Activity. With the pictures omitted, print exactly the lines below, from the one containing "You are a GUI" through the one containing "Given: Click the red Spanish sentence", and nothing else.

[Collected data]
<<<<

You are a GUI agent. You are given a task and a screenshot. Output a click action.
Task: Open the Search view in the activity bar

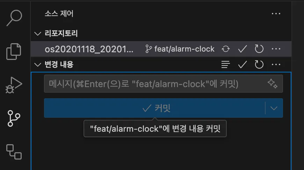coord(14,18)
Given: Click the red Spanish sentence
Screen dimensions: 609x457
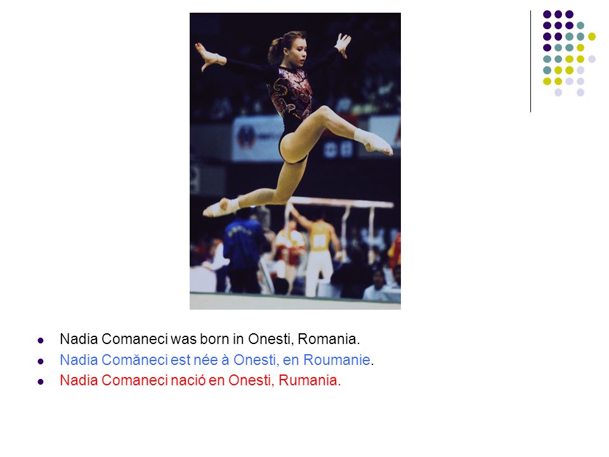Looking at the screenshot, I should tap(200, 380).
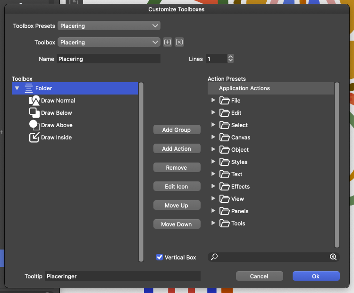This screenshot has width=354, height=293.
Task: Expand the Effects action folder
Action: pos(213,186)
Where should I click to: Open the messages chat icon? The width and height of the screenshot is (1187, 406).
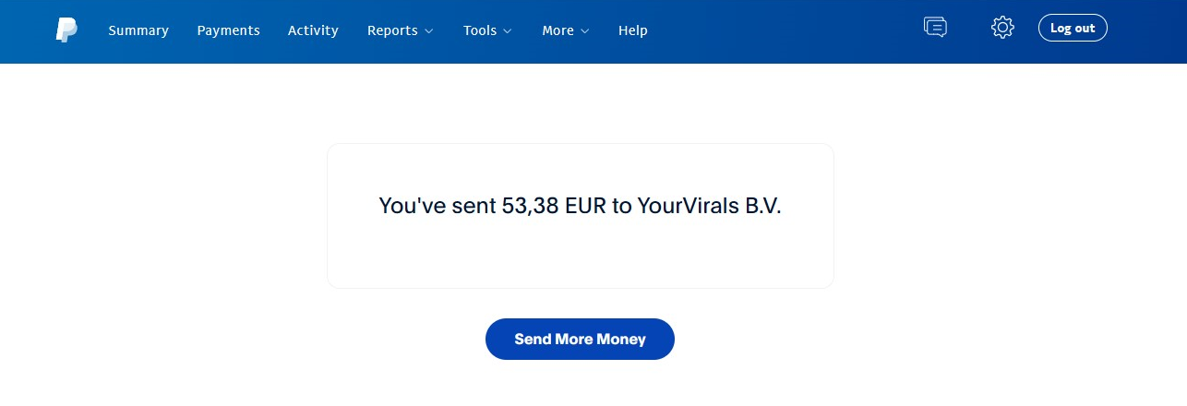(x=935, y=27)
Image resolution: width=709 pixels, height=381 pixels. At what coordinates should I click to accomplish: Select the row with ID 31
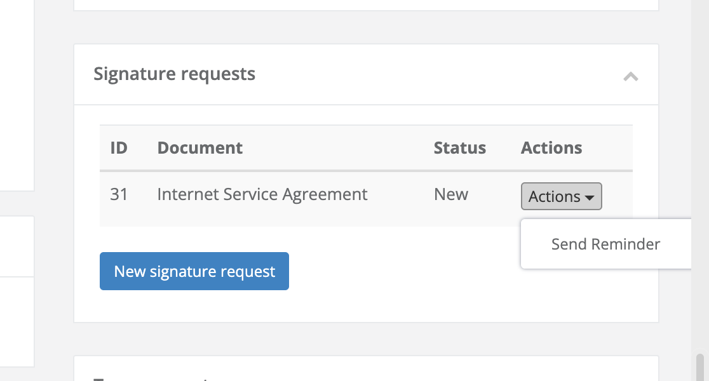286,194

>>>>
<<<<

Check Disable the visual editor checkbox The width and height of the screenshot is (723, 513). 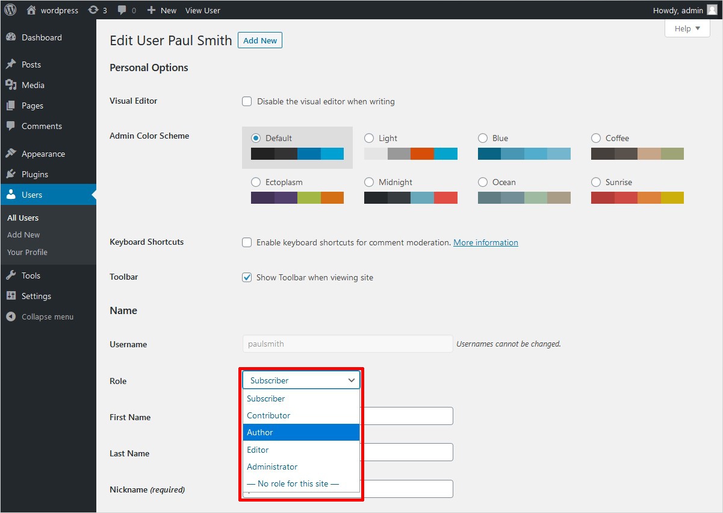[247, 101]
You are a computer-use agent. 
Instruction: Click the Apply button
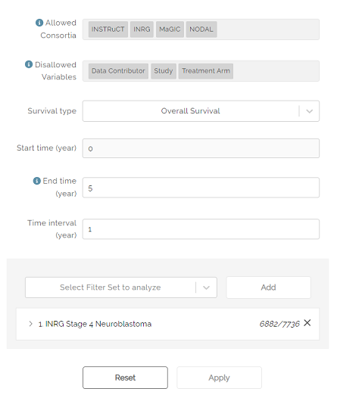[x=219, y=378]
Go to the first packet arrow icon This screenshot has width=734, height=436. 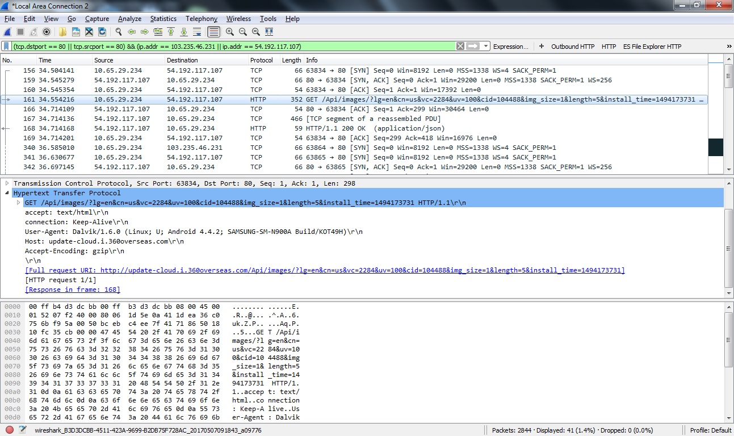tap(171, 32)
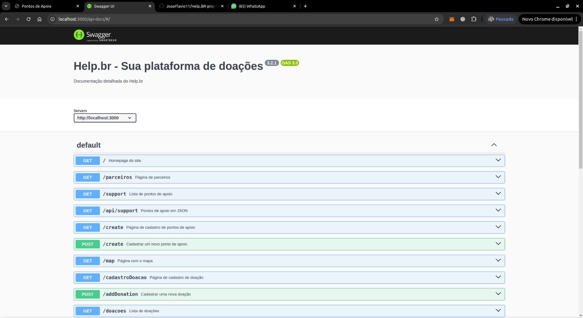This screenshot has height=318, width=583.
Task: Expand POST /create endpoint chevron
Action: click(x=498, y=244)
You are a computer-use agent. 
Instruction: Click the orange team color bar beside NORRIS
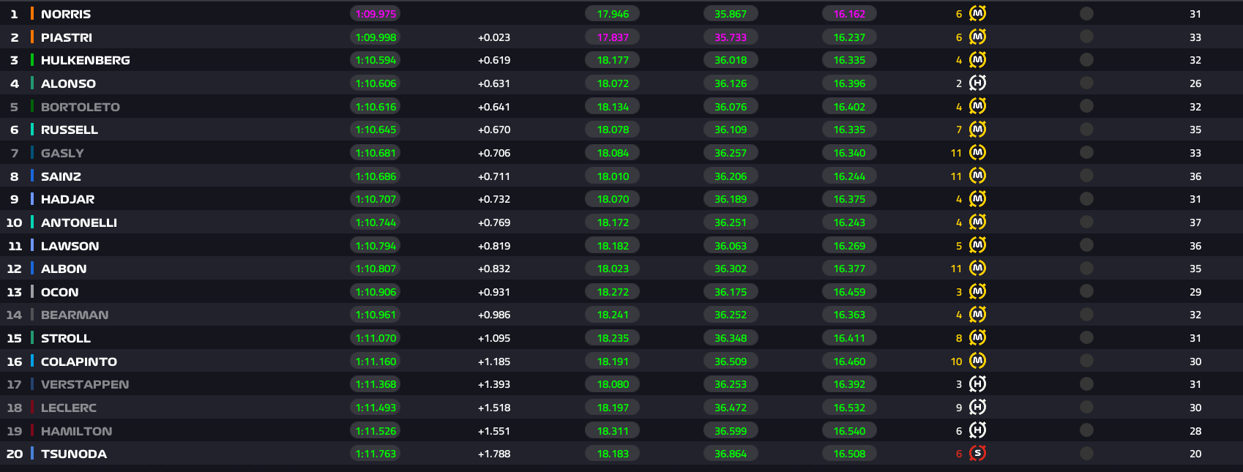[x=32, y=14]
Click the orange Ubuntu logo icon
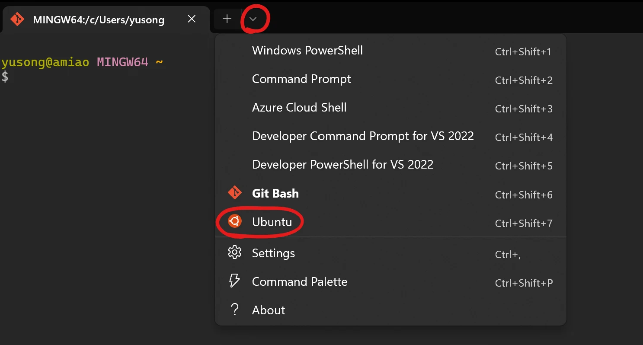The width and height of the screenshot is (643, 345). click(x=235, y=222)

>>>>

Response.
You are a GUI agent. You are given a task and a screenshot. Output a click action.
Task: Open the Search view in the activity bar

coord(14,18)
Given: Click the red Spanish sentence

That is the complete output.